The making of a winter storm
When Winter Storm Xynthia swept over Europe in 2010, it left behind insured losses in the order of €2bn. The year before, it was Klaus that raged across Europe. The balance: insured losses also amounting to some €2bn. In 1999, Lothar outstripped both these events, costing insurers approximately €6bn. Kyrill (2007) inflicted insured losses of over €2bn in Germany alone. The damage caused by Joachim, the first big winter storm in 2011, was mild in comparison. However, a recent study by the GDV shows that such storms will increase in the future as a result of climate change.
Winter storms form over the North Atlantic, Europe's "weather kitchen". This is where cold air from the north meets warm, humid subtropical air from the south, leading to the formation of extensive low-pressure vortices. Storm intensity inside these vortices increases in proportion to the temperature difference between the two air masses. This difference is at its highest in late autumn and winter – hence the term "winter storm". Maximum wind speeds lie in the range of 140 to 200 km/h; in exposed coastal areas and higher mountains they can also attain speeds well in excess of 250 km/h. The wind fields of extratropical storms can be as much as 2,000 km wide.

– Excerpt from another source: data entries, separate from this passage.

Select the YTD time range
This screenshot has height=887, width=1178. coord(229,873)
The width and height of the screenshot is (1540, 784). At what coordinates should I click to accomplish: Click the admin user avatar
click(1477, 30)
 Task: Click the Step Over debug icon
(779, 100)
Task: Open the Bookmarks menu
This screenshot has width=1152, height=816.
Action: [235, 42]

Differences compared with tropical storms
Extratropical storms differ from tropical storms not only in respect to their areas of origin and paths but above all in their intensity and geographic extent. They develop in the transitional area between subtropical and polar climate zones (approximately latitudes 35° to 70° north and south of the equator). Ice and snowstorms (blizzards) are a further variety of subtropical storm. As with other extratropical storms in which high wind speeds are the main cause of damage, the potential losses due to ice or snow pressure can be in the order of single- or double-digit billion euros. A blizzard that lasted in 1951 from 28 January to 4 February affected enormous areas of the USA – from the states of New England to Texas – with a 10 cm thick layer of ice. In relation to its geographic extent, this was presumably the largest blizzard of the 20th century.